What needs to be done:
Give back only the lines in the records below from the one with "You are a computer-use agent. Image resolution: width=540" to the one with "Task: Bookmark this page with the star icon", both inclusive, word for word.

(Data excerpts)
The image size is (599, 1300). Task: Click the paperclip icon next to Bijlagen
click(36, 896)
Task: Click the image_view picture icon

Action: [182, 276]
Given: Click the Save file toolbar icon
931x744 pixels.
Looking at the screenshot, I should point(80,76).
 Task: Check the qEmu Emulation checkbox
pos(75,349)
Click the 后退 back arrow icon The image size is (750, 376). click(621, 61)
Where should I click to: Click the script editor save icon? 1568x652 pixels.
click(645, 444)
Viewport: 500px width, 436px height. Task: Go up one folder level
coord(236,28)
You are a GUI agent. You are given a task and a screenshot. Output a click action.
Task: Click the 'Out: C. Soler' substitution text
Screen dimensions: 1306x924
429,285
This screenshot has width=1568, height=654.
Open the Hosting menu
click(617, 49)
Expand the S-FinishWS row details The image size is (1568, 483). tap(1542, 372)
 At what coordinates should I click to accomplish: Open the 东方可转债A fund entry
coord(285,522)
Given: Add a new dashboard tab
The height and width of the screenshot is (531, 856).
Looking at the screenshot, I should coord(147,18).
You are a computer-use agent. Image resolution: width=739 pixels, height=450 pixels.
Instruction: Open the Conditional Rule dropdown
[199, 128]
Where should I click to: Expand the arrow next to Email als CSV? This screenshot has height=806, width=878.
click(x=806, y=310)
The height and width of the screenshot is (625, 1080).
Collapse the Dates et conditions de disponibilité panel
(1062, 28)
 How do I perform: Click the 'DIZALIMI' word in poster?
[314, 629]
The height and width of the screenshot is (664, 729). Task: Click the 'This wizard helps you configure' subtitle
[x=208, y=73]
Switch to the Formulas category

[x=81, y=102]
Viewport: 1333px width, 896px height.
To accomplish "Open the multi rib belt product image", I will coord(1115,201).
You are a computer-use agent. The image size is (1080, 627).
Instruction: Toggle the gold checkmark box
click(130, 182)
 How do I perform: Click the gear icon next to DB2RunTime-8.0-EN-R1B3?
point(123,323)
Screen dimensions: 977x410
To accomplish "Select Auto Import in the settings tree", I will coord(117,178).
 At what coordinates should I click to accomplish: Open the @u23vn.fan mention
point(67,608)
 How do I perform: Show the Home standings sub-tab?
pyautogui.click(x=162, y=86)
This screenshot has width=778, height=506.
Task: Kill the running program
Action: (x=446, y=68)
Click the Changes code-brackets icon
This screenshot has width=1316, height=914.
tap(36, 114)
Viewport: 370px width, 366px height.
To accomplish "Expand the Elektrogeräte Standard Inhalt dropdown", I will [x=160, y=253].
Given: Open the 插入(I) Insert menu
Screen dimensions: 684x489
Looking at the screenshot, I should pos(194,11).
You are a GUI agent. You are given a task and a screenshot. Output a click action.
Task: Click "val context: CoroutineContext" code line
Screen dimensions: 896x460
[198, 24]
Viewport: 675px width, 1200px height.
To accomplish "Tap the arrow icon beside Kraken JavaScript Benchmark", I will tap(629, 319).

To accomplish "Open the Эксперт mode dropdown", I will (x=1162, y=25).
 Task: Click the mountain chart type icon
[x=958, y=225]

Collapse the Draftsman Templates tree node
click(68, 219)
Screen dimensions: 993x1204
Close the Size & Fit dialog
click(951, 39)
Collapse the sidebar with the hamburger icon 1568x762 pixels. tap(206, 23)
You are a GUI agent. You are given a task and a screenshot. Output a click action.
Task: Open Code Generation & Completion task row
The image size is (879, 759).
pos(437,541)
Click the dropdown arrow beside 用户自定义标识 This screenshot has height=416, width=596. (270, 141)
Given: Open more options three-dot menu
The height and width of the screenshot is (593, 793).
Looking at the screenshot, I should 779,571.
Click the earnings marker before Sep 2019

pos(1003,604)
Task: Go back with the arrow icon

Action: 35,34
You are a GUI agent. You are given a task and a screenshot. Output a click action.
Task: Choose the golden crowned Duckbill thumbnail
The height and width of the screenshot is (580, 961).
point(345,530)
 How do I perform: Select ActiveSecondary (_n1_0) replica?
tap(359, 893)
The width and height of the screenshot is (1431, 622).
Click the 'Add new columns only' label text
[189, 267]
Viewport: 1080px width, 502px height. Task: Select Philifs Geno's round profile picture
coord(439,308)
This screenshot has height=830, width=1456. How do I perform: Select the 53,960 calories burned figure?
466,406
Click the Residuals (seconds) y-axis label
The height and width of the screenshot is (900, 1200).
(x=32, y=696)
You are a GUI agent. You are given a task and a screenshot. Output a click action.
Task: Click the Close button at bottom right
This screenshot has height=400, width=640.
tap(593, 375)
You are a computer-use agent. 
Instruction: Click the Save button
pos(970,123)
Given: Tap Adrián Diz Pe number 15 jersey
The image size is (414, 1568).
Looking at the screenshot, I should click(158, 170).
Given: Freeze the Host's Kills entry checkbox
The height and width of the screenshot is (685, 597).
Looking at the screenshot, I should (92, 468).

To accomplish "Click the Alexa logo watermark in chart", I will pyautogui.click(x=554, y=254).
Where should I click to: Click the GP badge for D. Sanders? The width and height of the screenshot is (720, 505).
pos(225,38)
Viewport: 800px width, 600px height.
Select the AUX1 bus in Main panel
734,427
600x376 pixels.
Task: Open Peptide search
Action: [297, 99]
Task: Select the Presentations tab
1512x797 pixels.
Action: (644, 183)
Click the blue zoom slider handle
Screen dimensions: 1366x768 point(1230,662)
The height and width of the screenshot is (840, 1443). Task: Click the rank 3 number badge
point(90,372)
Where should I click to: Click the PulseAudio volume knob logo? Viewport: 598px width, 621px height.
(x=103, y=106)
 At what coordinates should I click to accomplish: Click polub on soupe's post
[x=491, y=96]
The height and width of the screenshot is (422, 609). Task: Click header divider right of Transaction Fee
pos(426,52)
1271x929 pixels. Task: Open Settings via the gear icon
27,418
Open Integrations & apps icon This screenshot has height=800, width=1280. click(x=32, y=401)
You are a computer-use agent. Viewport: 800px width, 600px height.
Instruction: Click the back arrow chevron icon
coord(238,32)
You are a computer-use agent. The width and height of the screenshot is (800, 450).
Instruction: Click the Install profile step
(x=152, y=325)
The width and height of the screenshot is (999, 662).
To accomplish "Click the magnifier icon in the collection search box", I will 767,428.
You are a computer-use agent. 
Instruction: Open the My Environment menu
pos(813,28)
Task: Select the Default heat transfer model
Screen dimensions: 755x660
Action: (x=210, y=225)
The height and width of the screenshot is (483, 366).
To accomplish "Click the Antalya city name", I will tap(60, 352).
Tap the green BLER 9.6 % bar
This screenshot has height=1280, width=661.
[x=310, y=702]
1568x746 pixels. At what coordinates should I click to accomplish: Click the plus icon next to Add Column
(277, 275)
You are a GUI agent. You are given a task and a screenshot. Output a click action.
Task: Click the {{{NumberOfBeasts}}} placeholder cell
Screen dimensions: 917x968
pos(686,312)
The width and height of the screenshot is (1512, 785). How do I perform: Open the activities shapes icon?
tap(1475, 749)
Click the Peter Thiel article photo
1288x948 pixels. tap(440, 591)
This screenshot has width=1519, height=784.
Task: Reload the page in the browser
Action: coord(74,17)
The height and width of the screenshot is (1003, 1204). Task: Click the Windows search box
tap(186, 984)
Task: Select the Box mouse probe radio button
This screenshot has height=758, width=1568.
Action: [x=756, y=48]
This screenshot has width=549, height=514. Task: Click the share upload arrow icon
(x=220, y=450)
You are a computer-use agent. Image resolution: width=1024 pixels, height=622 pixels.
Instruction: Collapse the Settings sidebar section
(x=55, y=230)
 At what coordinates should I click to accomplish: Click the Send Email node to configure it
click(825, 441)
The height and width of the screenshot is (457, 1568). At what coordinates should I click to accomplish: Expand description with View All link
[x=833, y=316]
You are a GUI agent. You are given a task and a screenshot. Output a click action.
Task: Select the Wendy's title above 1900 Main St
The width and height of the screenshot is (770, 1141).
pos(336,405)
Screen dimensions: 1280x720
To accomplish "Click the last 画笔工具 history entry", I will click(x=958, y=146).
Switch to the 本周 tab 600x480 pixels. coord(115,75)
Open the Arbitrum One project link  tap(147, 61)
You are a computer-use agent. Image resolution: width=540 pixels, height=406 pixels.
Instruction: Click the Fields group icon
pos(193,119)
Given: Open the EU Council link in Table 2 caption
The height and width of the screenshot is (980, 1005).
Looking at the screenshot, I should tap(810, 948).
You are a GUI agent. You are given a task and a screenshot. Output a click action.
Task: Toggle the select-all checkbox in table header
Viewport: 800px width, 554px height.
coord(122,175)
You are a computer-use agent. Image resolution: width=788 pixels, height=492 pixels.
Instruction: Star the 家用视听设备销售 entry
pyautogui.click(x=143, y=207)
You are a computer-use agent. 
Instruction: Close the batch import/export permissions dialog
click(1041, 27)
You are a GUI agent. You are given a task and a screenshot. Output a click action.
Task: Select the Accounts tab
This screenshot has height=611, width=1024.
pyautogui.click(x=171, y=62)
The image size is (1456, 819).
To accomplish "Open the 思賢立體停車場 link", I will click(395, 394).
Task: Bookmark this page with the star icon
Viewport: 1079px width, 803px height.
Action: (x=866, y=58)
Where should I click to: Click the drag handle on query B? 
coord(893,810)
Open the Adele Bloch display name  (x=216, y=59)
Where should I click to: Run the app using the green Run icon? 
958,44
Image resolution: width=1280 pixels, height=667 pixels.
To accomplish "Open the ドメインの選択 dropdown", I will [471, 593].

Solution:
You are a computer-use agent. Image resolution: width=540 pixels, height=406 pixels.
Instruction: Click the Fields group icon
pos(193,119)
Given: Open the EU Council link in Table 2 caption
The height and width of the screenshot is (980, 1005).
Looking at the screenshot, I should tap(810, 948).
You are a GUI agent. You are given a task and a screenshot. Output a click action.
Task: Toggle the select-all checkbox in table header
Viewport: 800px width, 554px height.
coord(122,175)
You are a computer-use agent. Image resolution: width=788 pixels, height=492 pixels.
Instruction: Star the 家用视听设备销售 entry
pyautogui.click(x=143, y=207)
You are a computer-use agent. 
Instruction: Close the batch import/export permissions dialog
click(1041, 27)
You are a GUI agent. You are given a task and a screenshot. Output a click action.
Task: Select the Accounts tab
This screenshot has height=611, width=1024.
pyautogui.click(x=171, y=62)
The image size is (1456, 819).
To accomplish "Open the 思賢立體停車場 link", I will click(395, 394).
Task: Bookmark this page with the star icon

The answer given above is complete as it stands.